§ REQUIRED WORK
Where a line below holds the string "Chat", that line goes into the answer.

§ EXERCISE INPUT

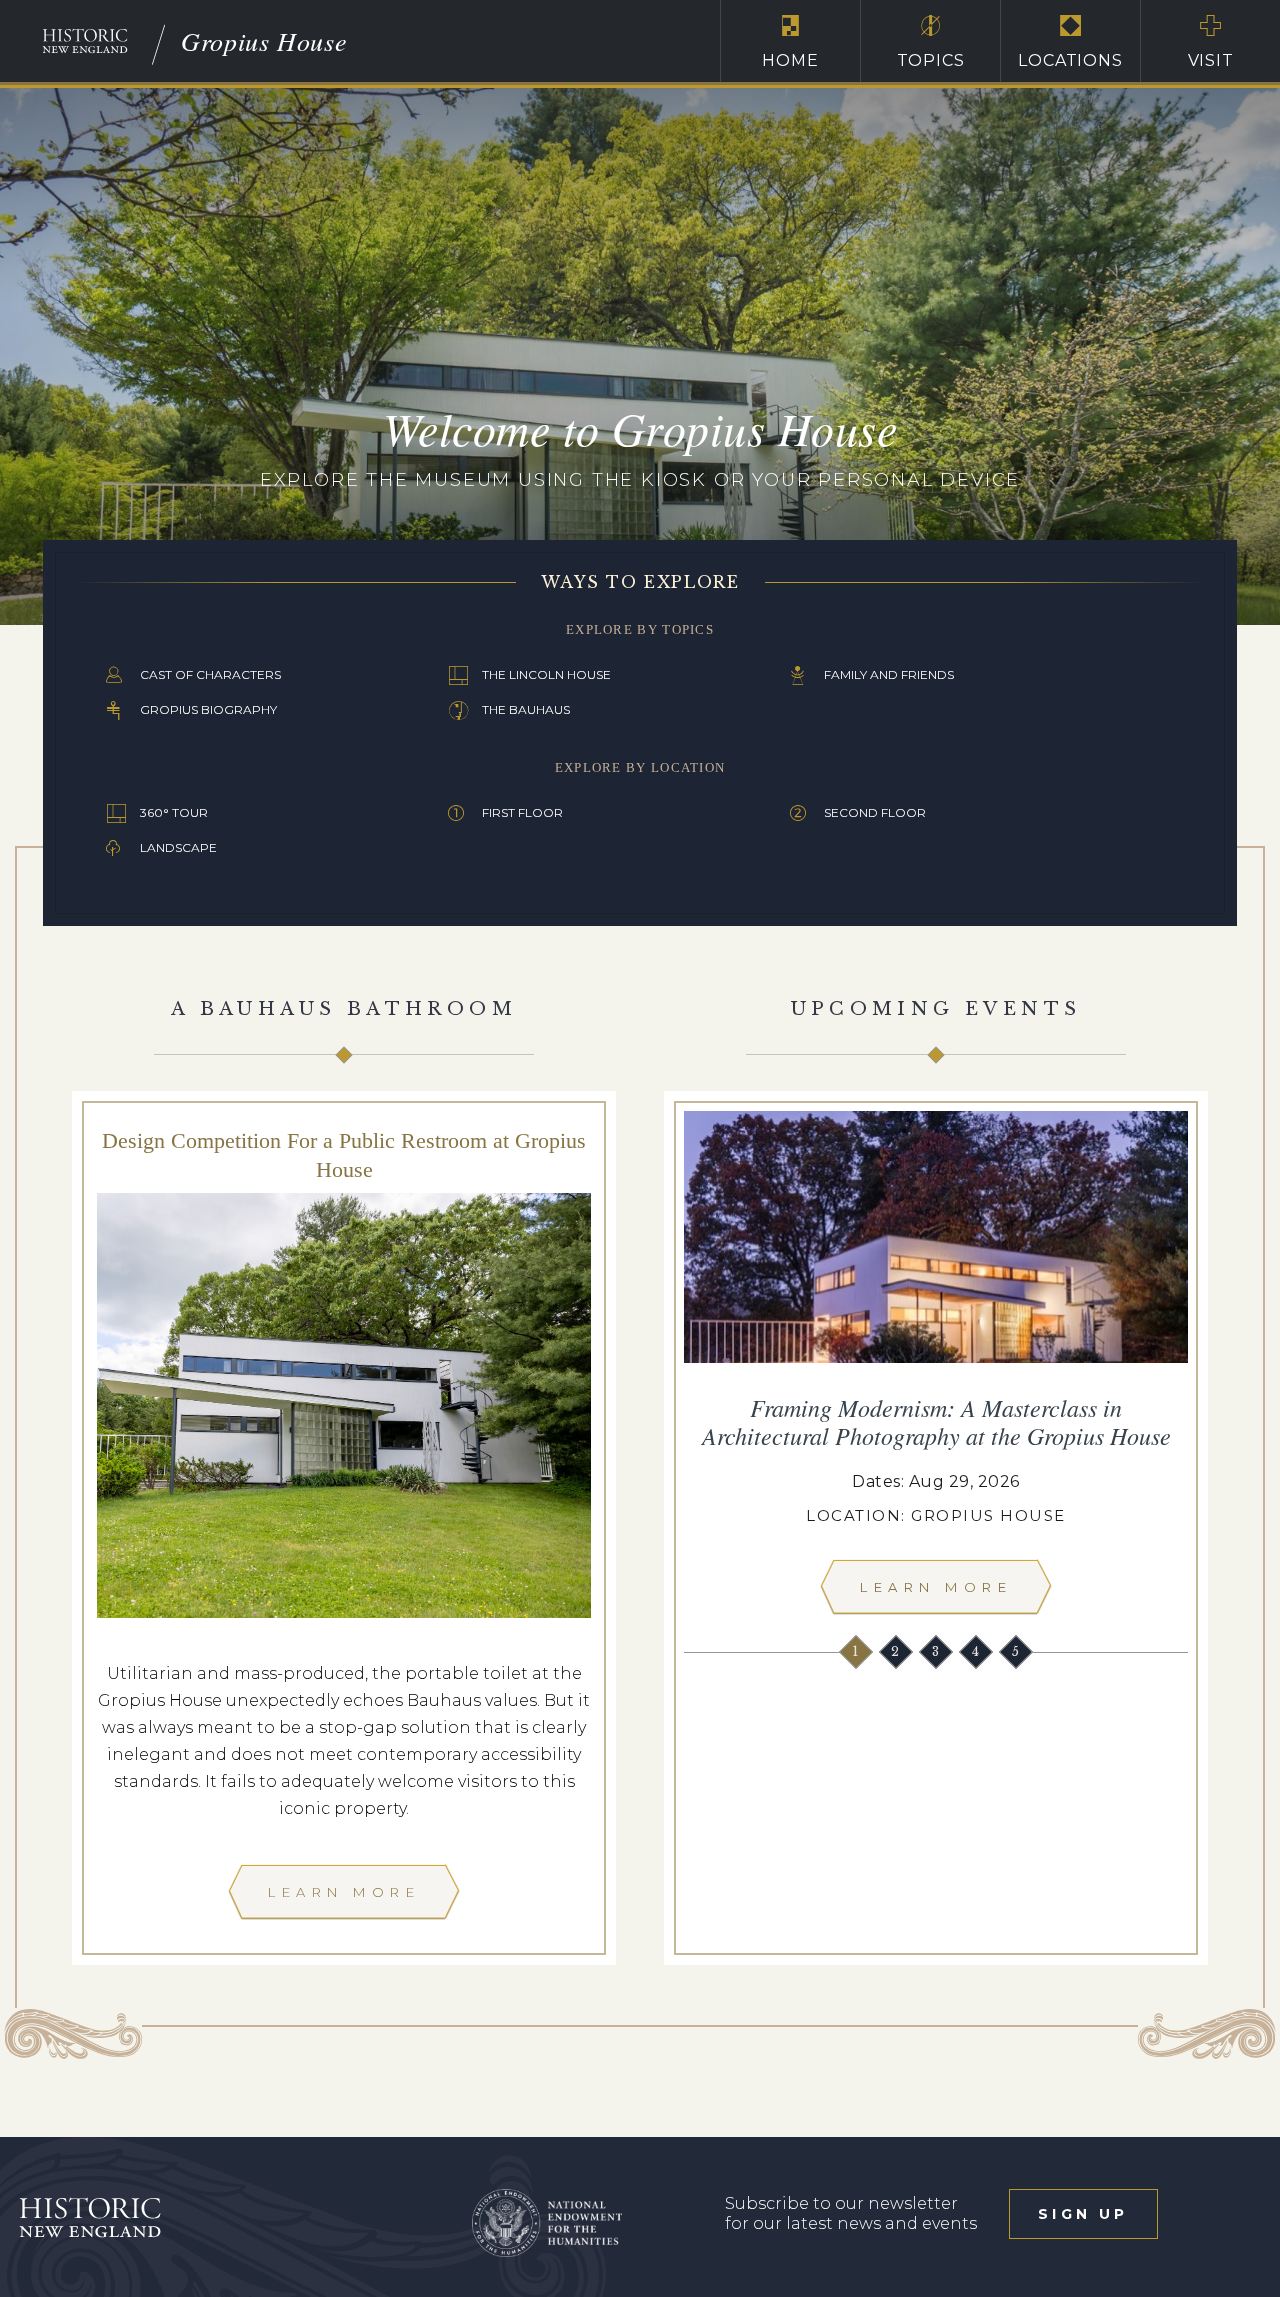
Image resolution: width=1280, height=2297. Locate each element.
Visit (1211, 60)
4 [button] (977, 1651)
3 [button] (937, 1651)
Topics (931, 60)
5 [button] (1017, 1651)
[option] (936, 1368)
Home (790, 60)
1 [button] (857, 1651)
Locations (1070, 60)
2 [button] (897, 1651)
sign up (1083, 2214)
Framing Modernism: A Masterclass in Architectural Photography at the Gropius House (936, 1421)
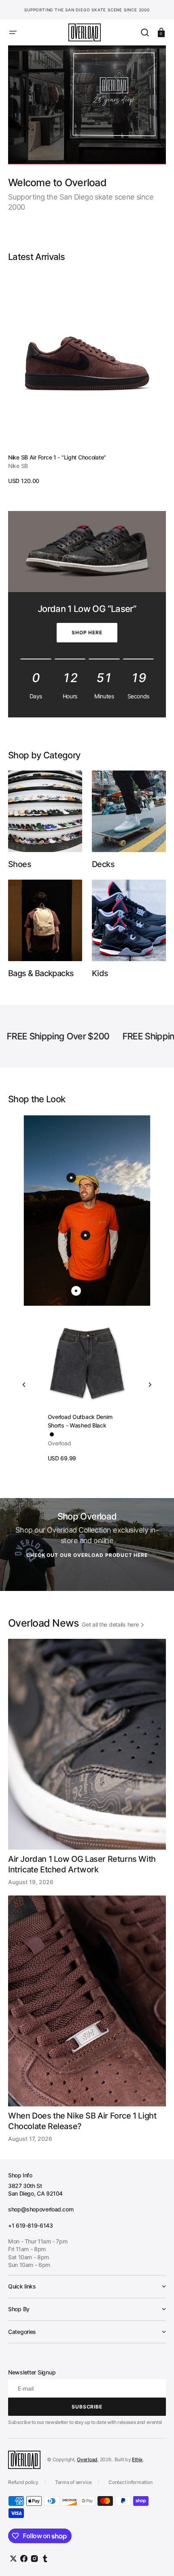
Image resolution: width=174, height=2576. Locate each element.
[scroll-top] (157, 2559)
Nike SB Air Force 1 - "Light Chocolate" (57, 457)
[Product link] (87, 378)
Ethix (137, 2459)
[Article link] (87, 1762)
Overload (87, 2459)
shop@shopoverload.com (40, 2209)
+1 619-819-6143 (30, 2225)
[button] (13, 32)
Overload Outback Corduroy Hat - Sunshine (91, 1421)
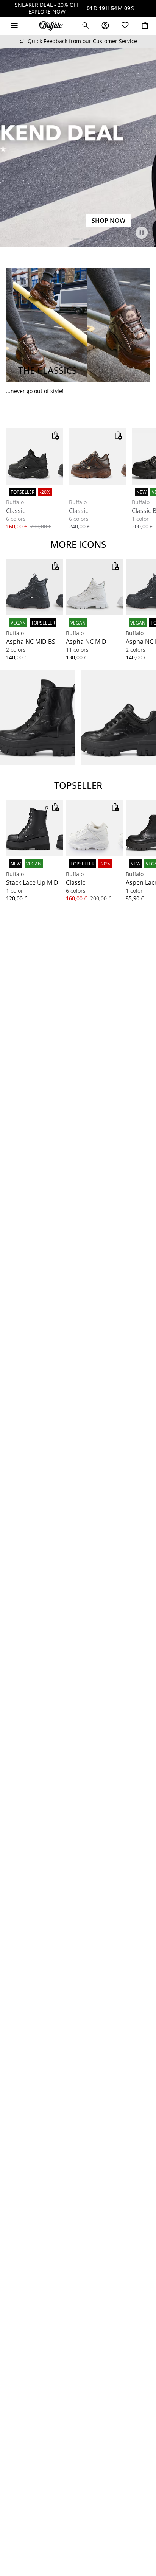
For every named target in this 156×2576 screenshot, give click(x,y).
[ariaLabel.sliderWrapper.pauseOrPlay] (142, 232)
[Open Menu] (14, 26)
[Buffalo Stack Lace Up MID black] (34, 828)
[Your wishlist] (125, 26)
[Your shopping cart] (144, 26)
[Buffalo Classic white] (94, 828)
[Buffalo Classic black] (34, 456)
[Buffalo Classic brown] (97, 456)
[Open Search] (85, 26)
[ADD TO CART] (55, 435)
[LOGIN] (105, 26)
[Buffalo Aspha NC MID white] (94, 587)
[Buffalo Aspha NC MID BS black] (34, 587)
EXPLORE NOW (47, 11)
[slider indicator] (76, 239)
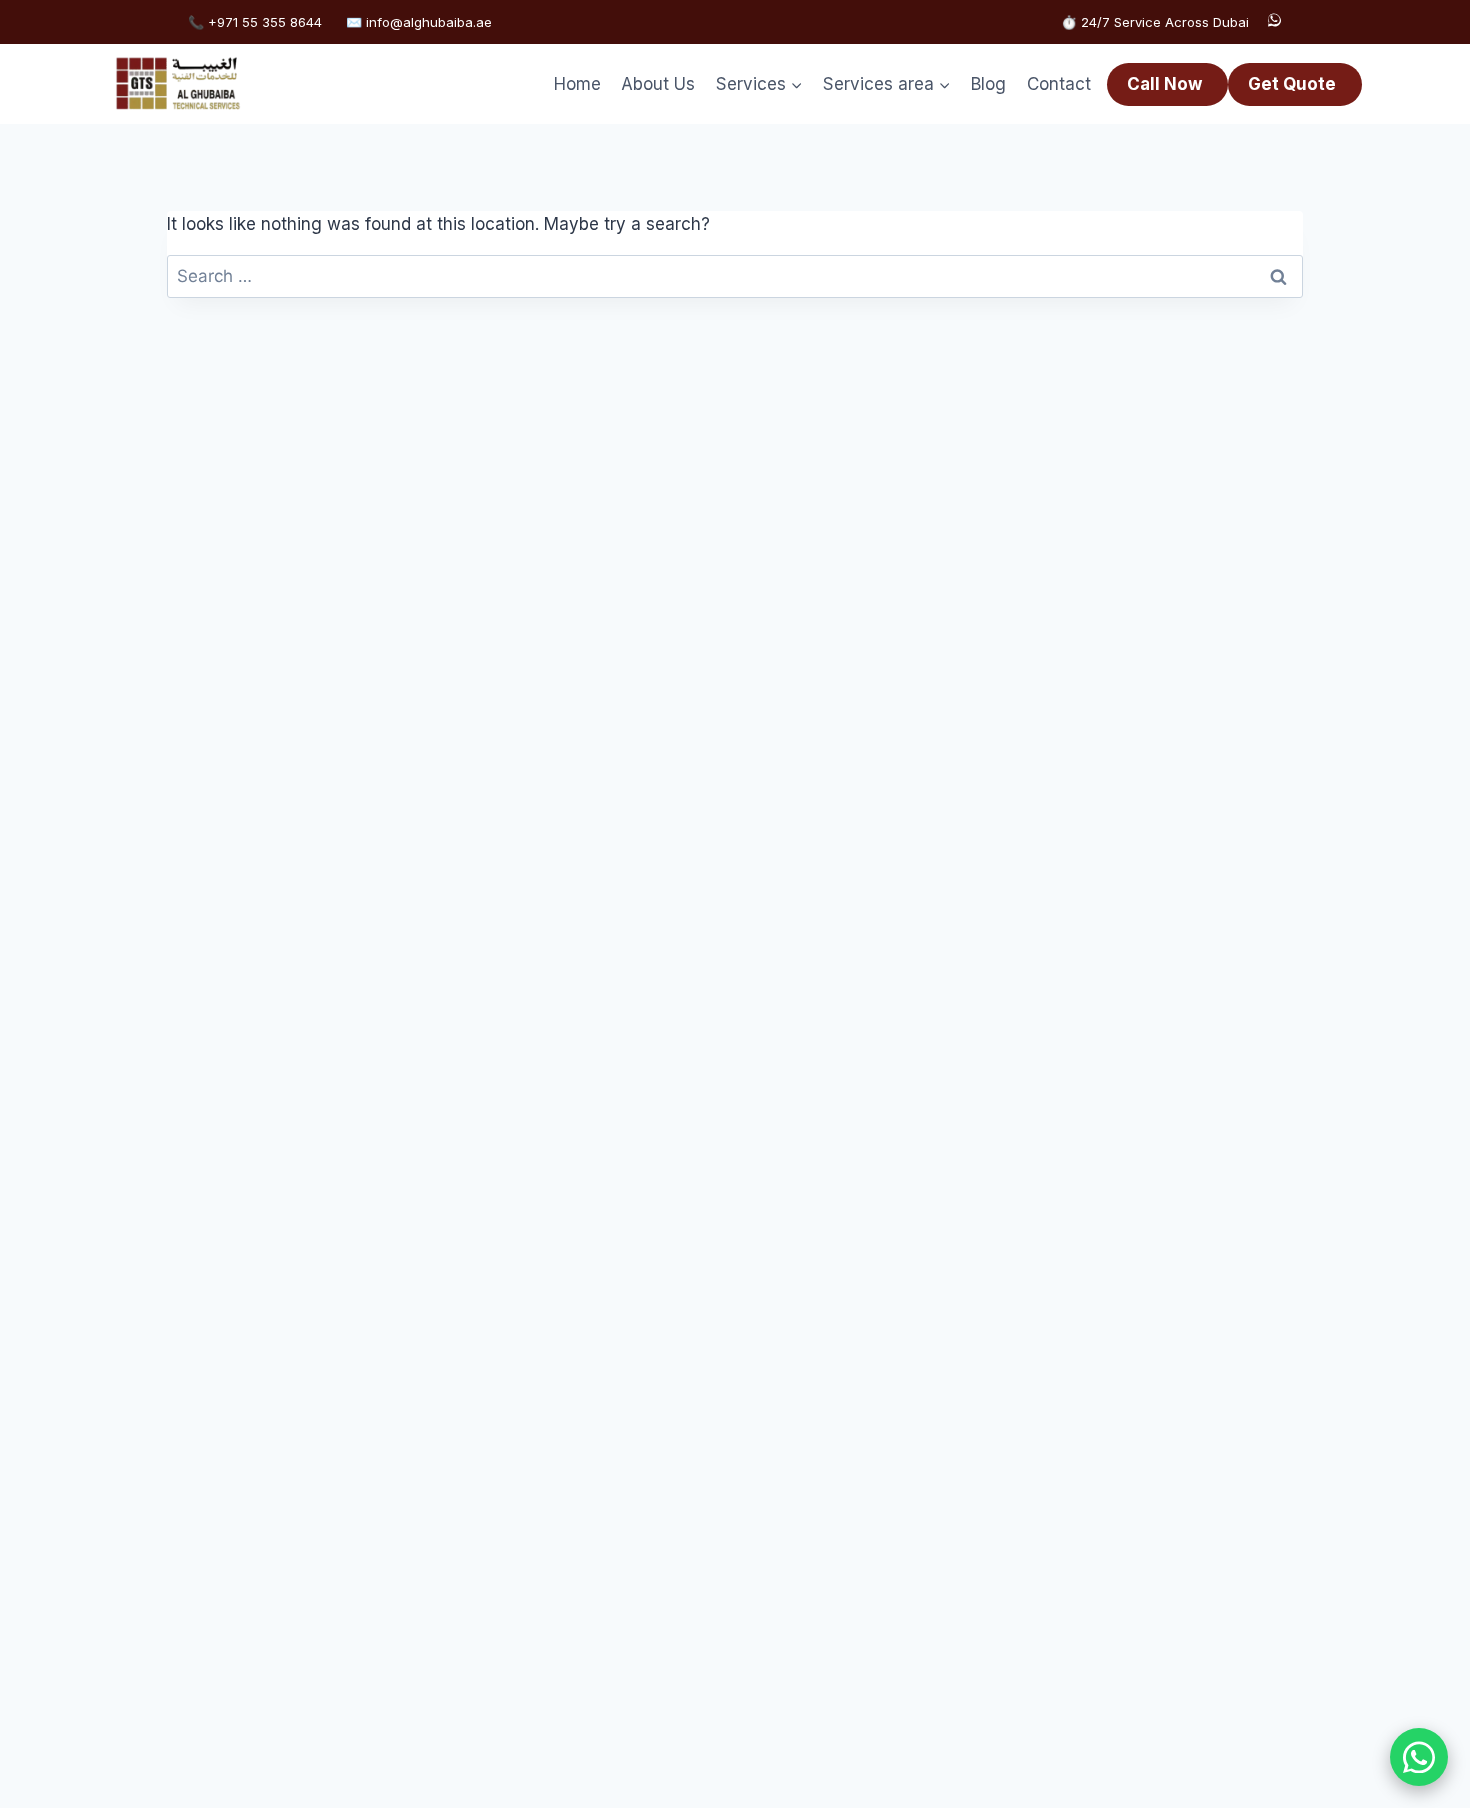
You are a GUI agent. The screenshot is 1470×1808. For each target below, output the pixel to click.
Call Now (1164, 84)
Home (577, 84)
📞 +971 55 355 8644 (255, 22)
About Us (658, 84)
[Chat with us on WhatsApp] (1419, 1757)
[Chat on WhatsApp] (1274, 22)
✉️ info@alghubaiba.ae (419, 22)
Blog (988, 84)
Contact (1059, 84)
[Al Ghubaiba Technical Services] (178, 84)
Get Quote (1292, 84)
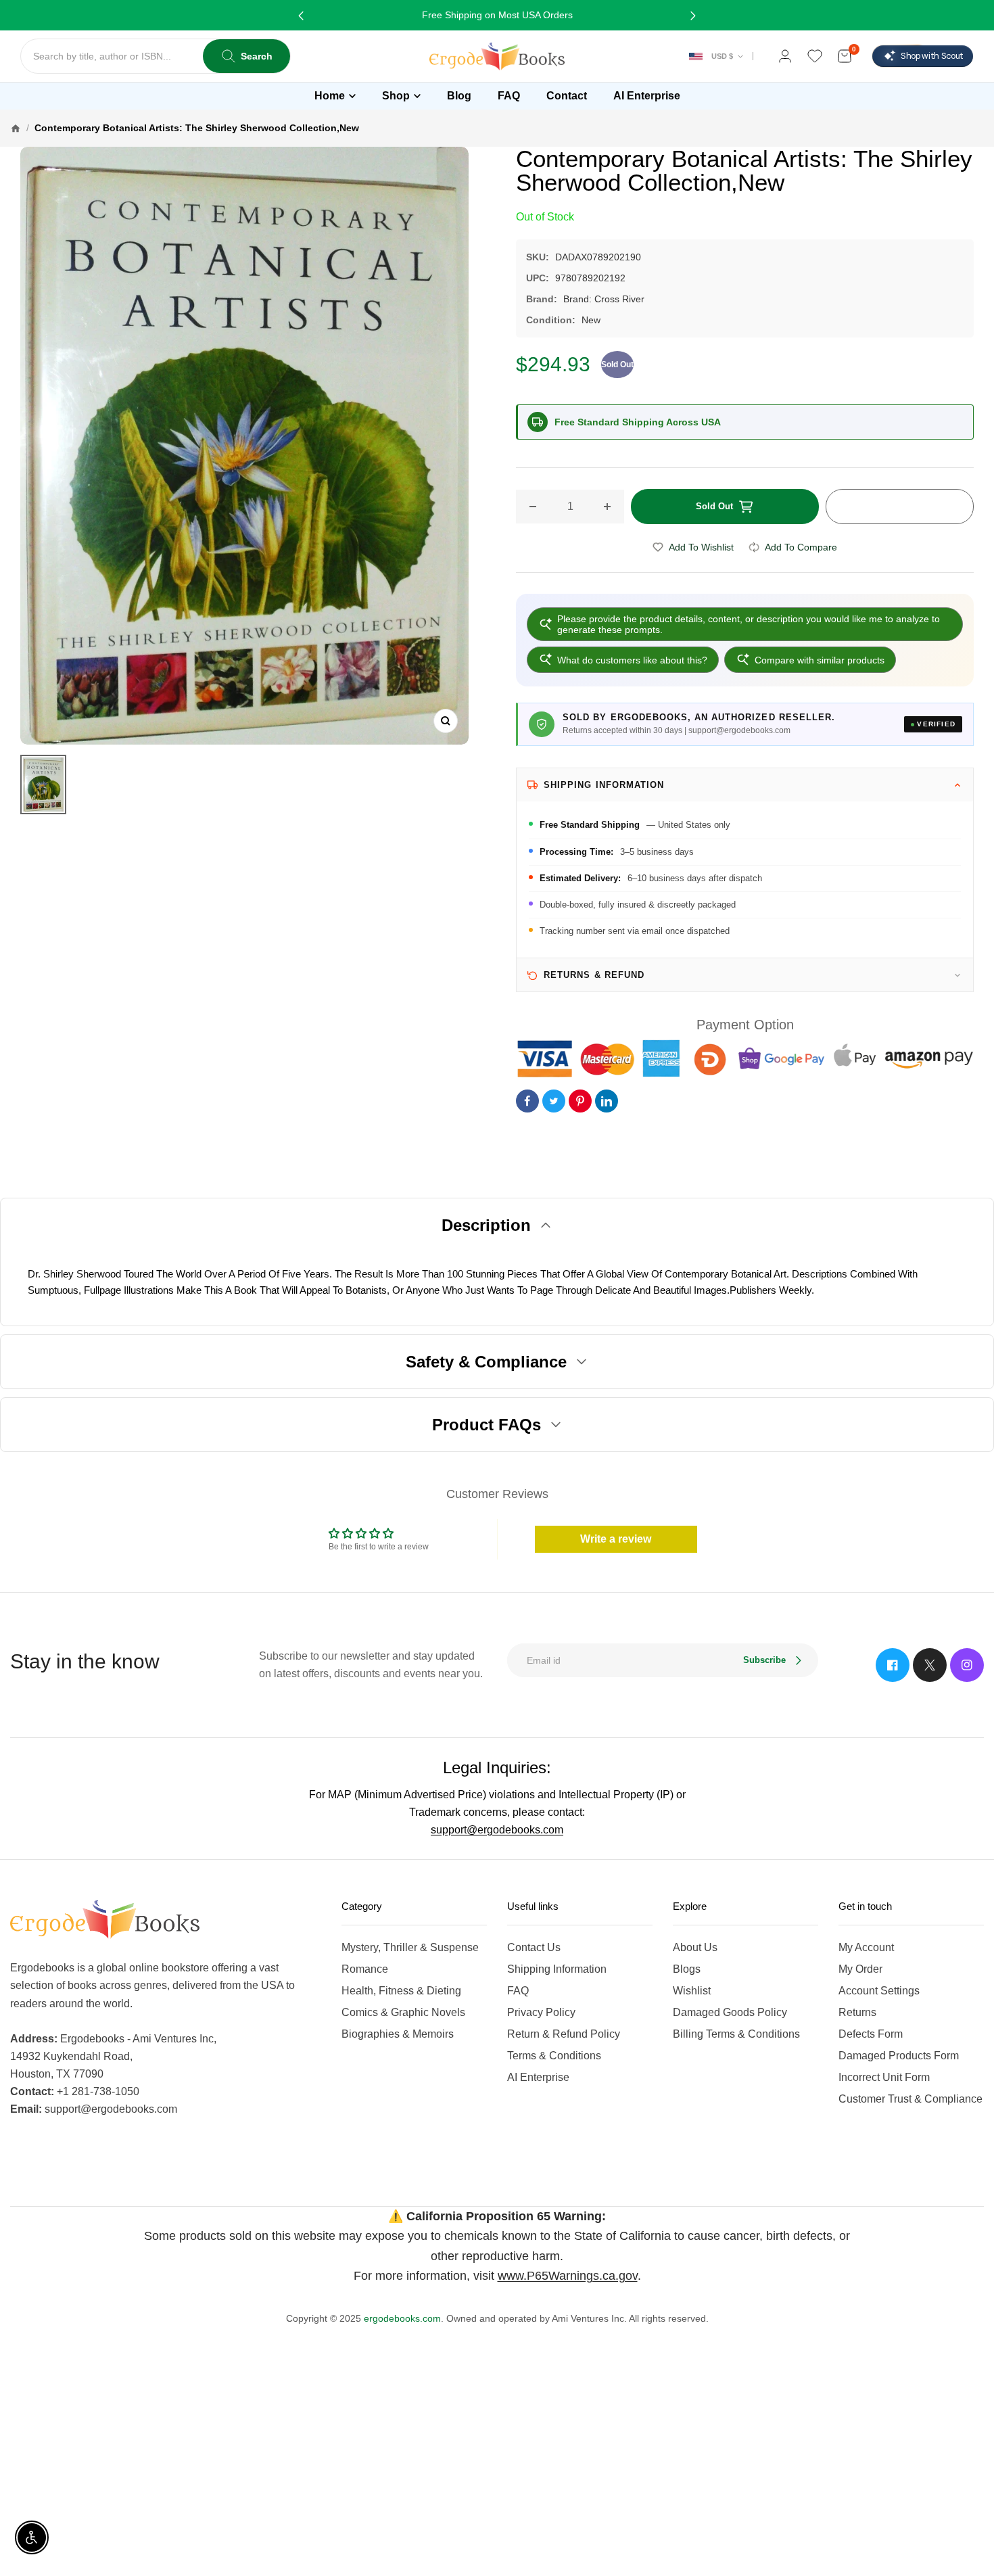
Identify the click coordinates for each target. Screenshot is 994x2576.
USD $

§ TASK SOLUTION
[Chat with us on WhatsApp] (1419, 1757)
[Chat on WhatsApp] (1274, 22)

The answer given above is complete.